Legislation restricting the use of animals in the classroom, particularly for dissection, has been proposed in many states. Typical legislation requires that students be given a choice of alternative means of learning that do not involve using live or dead animals, such as videos and/or computer simulations. Laws already exist in 15 states placing similar conditions on kindergarten through grade 12 educational programs.
In addition to the federal statues with which animal research facilities must comply, some states have chosen to oversee such facilities in some fashion, e.g. requiring state licensure, establishing standards of operation and/or allowing state inspections.
Open Meetings and Open Records
All states have laws providing for the public disclosure of state agency activities and records. These laws apply to state universities in some circumstances. Therefore, legislation to amend state open meetings and/open records requirements may affect animal research facilities at state institutions.
Product Safety Testing
Since the mid-80s, many state legislatures have considered measures to ban or otherwise restrict the use of animals in consumer product safety tests.
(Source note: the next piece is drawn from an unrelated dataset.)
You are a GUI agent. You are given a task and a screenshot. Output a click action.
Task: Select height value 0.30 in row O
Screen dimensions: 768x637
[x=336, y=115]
Research Animal Availability
Many states have laws regulating the availability of animals for research or teaching purposes. Prohibitions or restrictive conditions apply most often to the ability of research institutions to obtain dogs and cats from municipal animal control facilities.
Research Facility Protection
Numerous state legislatures have approved or are considering laws to address the increasing threat of agroterrorism or ecoterrorism –arson, economic sabotage and other acts of intimidation against a wide range of facilities perpetrated by extremist animal rights groups. Some states are also addressing issues surrounding bioterrorism.